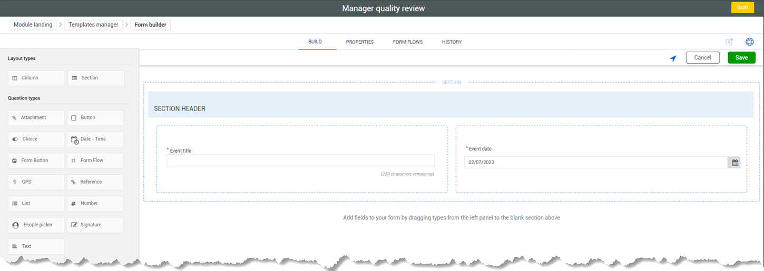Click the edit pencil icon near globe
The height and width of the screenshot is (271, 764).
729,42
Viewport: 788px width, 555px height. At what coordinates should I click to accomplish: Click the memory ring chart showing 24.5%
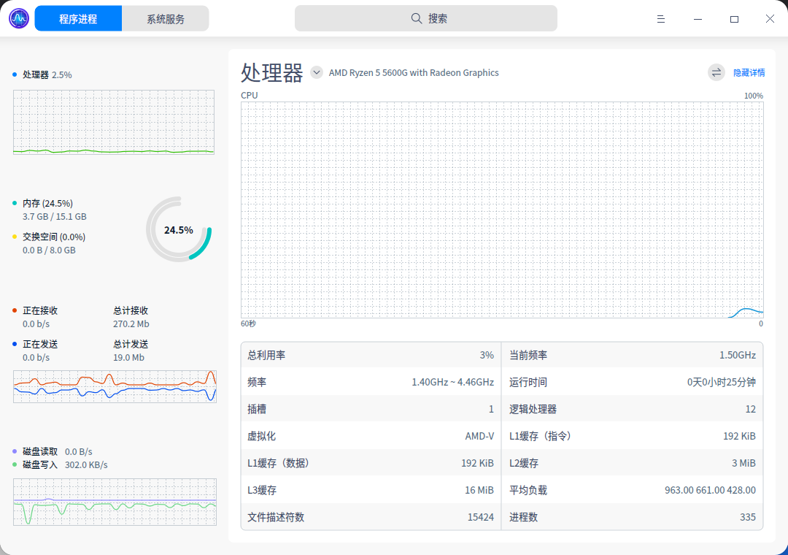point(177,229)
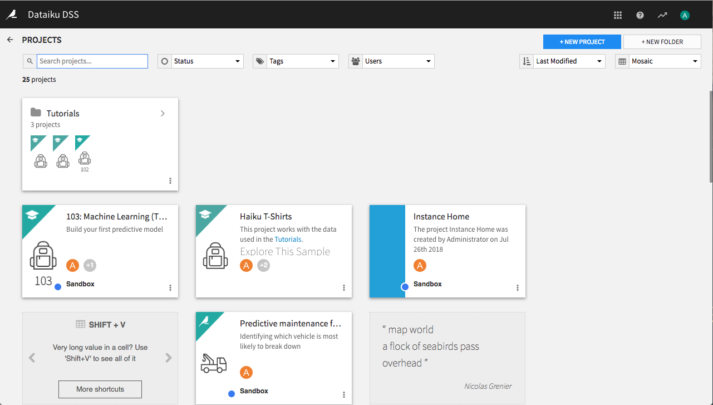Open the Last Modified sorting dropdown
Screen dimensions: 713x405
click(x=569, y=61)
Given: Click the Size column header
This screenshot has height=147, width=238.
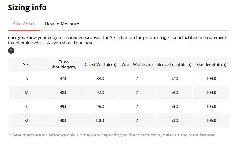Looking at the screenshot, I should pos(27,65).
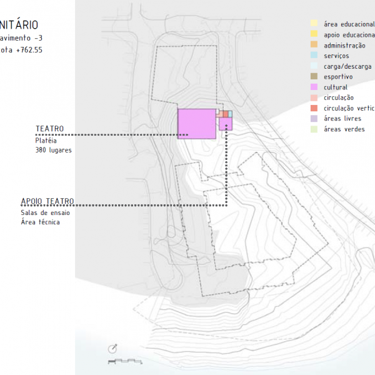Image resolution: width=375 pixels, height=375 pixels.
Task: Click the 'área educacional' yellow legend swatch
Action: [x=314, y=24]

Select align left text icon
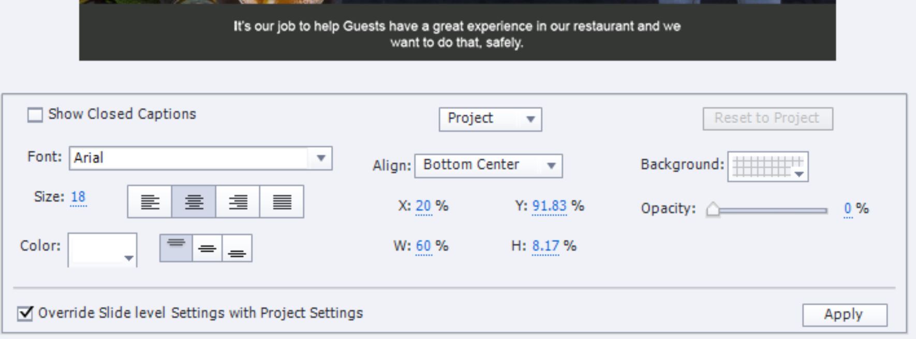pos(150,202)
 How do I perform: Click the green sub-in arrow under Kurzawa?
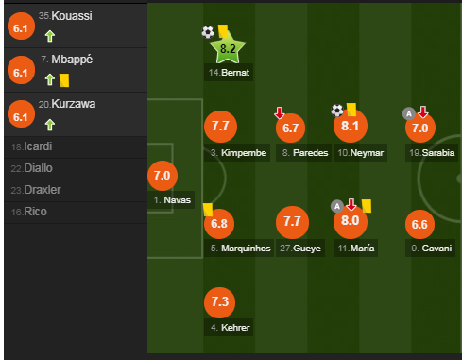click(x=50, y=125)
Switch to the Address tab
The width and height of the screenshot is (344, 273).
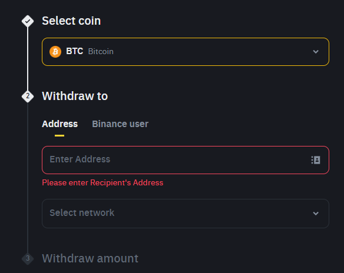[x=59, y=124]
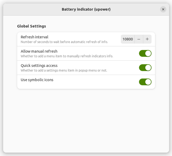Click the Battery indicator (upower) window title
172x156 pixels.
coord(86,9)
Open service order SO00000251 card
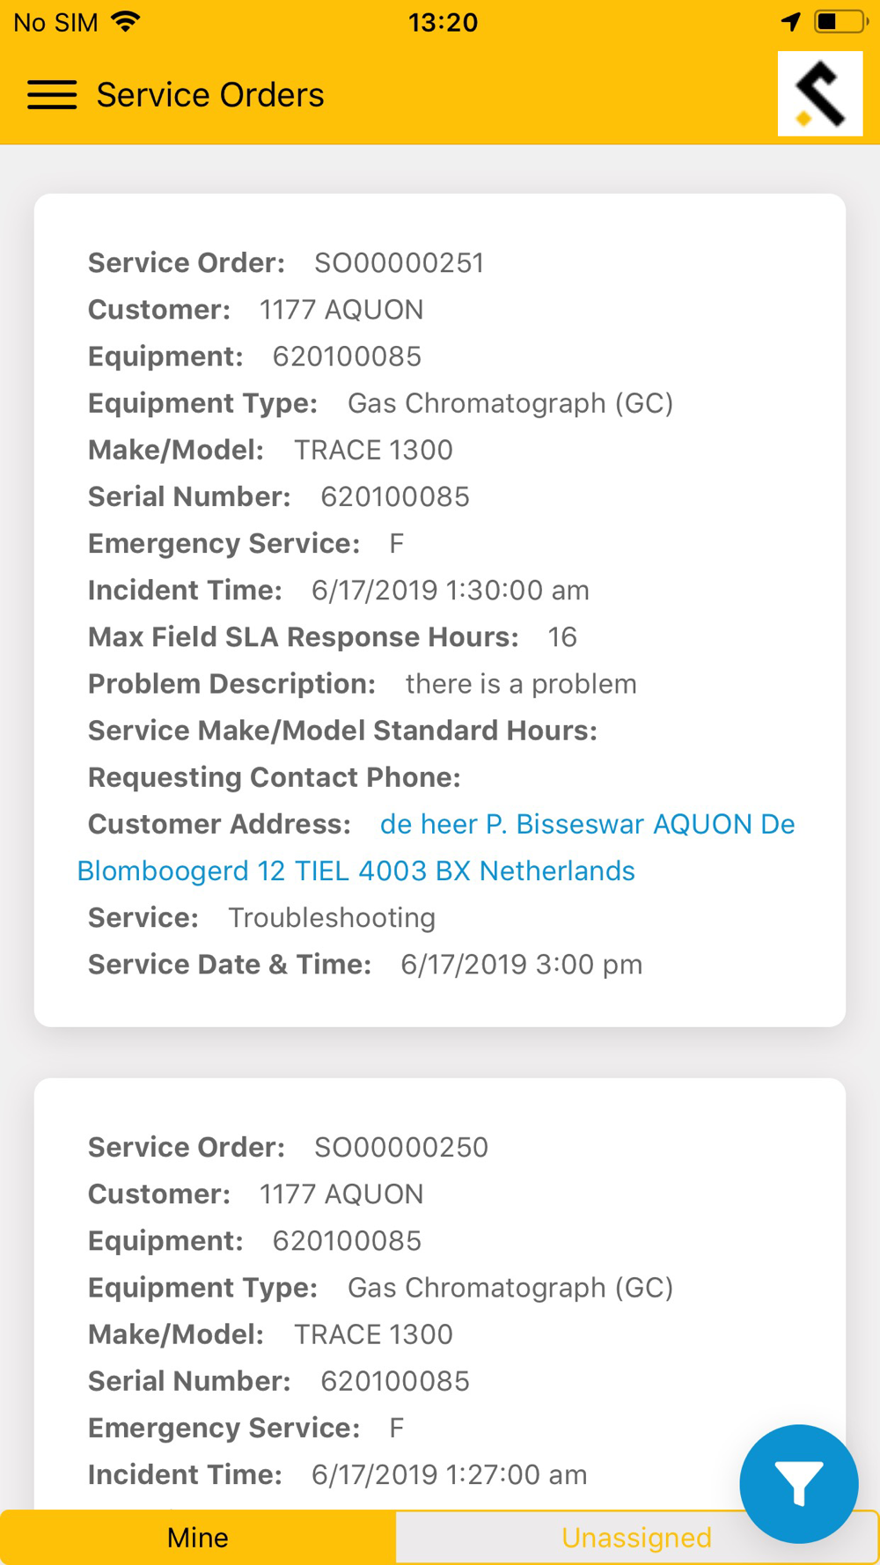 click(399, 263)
--
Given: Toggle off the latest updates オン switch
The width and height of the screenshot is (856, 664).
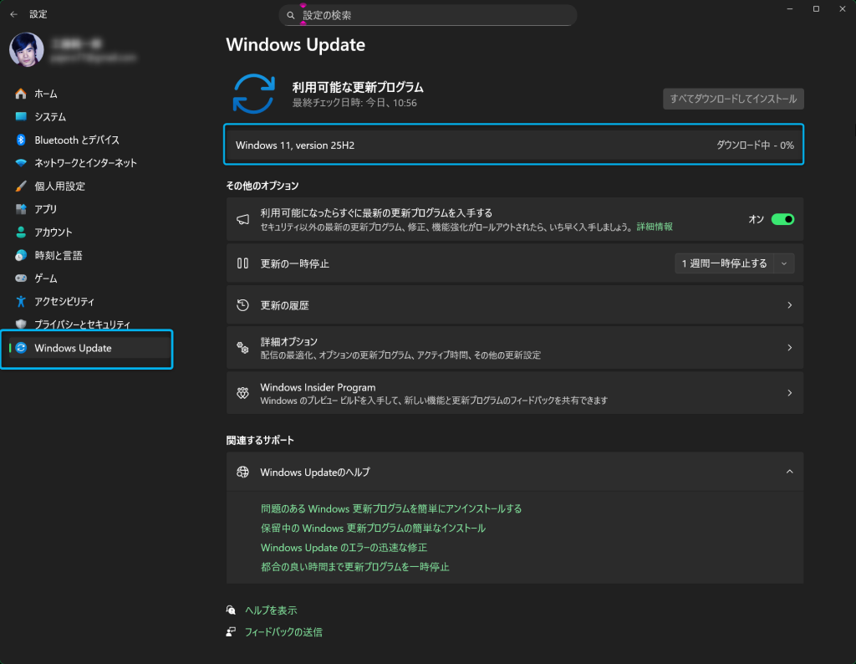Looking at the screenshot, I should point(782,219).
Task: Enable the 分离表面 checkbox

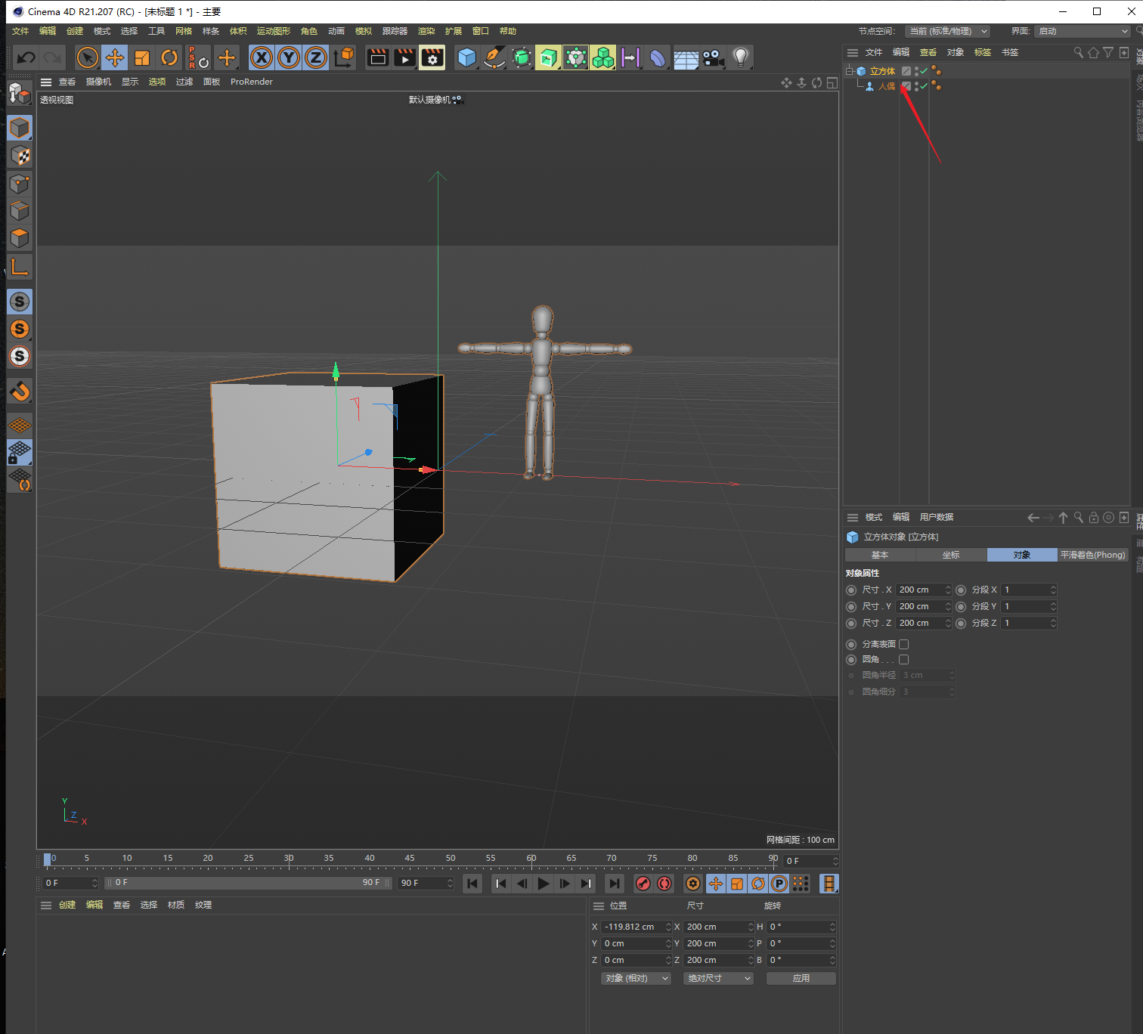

**EXERCISE OBJECTIVE**
The lines above starting at the one that holds "Viewport: 788px width, 555px" and ending at the one that holds "Given: Click the Size column header" are to be written out exactly, ends included, and no pictures are to be copied.

**ANSWER BELOW**
Viewport: 788px width, 555px height. At what coordinates should I click to accomplish: Click the memory ring chart showing 24.5%
point(177,229)
Open the Last Modified sorting dropdown
Screen dimensions: 713x405
click(x=569, y=61)
Given: Click the Size column header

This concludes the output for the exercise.